Along with the incredible technological changes since the 1950s have come the post-modern social and cultural changes, equally as cataclysmic for the world of theater. Take, for example,  Fun Home, currently on stage in Los Angeles.  It is based on the graphic novel by Alison Bechdel (b. 1960) about growing up in her dysfunctional family in a small town in  Pennsylvania.   Her father is a closeted gay man and she realizes she is a lesbian once she is in college at Oberlin.  It is an award-winning production and is called a musical, but is not  in any way musical.  There is not a single memorable motif, let alone a memorable song.  Melody is banned from musicals these days; perhaps the fear is that a melody may interfere with the deathless prose.   No more do we leave the theater and buy the album in the lobby. We have also not properly understood the lyrics; too many words and too many notes.

Fun Home is an exercise in forced voyeurism.  The main character is a talented cartoonist who chose to spill the intimate details of her family's tortured history onto the pages of her graphic novel.  There is no such thing as modesty, privacy or class in this new world she presents.  The play is very typical of this new world we inhabit, the more descriptive, the more emotionally graceless, the more personal details, no matter how revealing or discomfiting, the more likely to be gobbled up by the intelligentsia as artistic brilliance.  As for music; it absolutely must not be good or even remotely memorable. Then add to this recipe a subject matter rooted in race, class or gender,  especially homosexuality, and the theatre-going public responds with wild abandon.  Their support of the play will prove their progressiveness, their acceptance of  the new American culture in which no personal, private suffering or tragedy is off limits for public exhibition.

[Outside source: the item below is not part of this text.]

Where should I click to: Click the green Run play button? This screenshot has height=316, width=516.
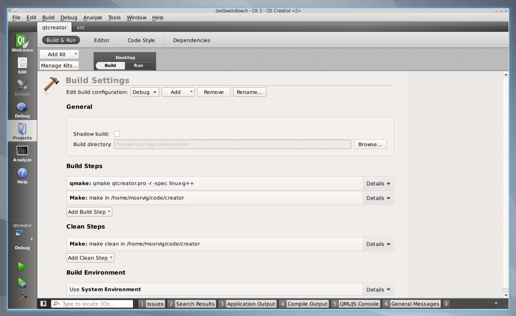point(22,266)
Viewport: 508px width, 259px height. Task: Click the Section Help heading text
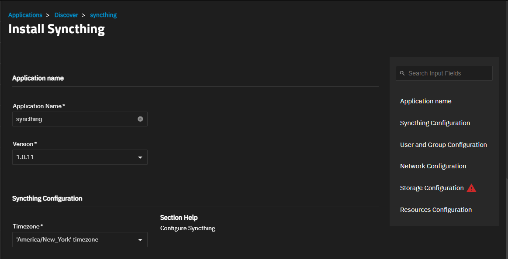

To see Fun Home in Los Angeles is to be catapulted into the present theatrical environment;  like finding oneself in a university class on the Scourge of White Men or the Primacy of Race when you just wanted to study Shakespeare.  . 

But don't think this new alternative in playwriting isn't selling somehwere. For Fun Home, the theater is packed, mostly with older people because they can afford the tickets and it's a matinee.  At the end of the play, the audience leaps to its feet to cheer the play with joyous abandon.  Is this to prove to their seatmates how hip they are because they dare not admit it was awful?  Or did they really enjoy it?   Hard to say.  Nothing about this woman's betrayal of her family bothers them a bit.  For two hours (no intermission) the theatergoers have surveilled the life of an unhappy young woman and watched her family disintegrate, while she survives intact and successful.  Time will tell if the very young child actors in the play (the young Alison and her two brothers) will grow up sane, having had their childhoods stolen from them for fame and money.  After the play, they were in the lobby soliciting donations for LGBT causes.

What is it about our culture and media today that demands not only the revelation of all things sexual but the normalization of all things sexual, no matter how negligible?  This is not to say that gay people are negligible, only that their numbers among us are small.  They are to be loved, valued, and cherished like every other human on the planet.  No one discounts their contributions to every aspect of our intellectual, scientific, and national life.  But must their sexuality be front and center in our culture so far out of proportion to their numbers?  It's too late to argue about it.  It already is.  And by objecting to the unmemorable music and sexual content of such "entertainment,"  one would be pronounced guilty of of racism, homophobia, etc., the usual indictment of anyone who opposes the airing of all things sexual as spectacle.

The days of classic American musical theater are to be cherished and revered, for they brought such pleasure to all who were fortunate enough to see them - on stage or screen.  There is nothing, not even Hamilton, that comes close to the quality and brilliance that Rogers and Hammerstein, Lerner and Lowe, Jerome Kern, Gershwin, and their colleagues gave to the world as well as their choreographers and orchestrators.  The King and I was miraculously on stage in Los Angeles.  It was magnificent.   Fun Home was too, and it was just depressing on every level.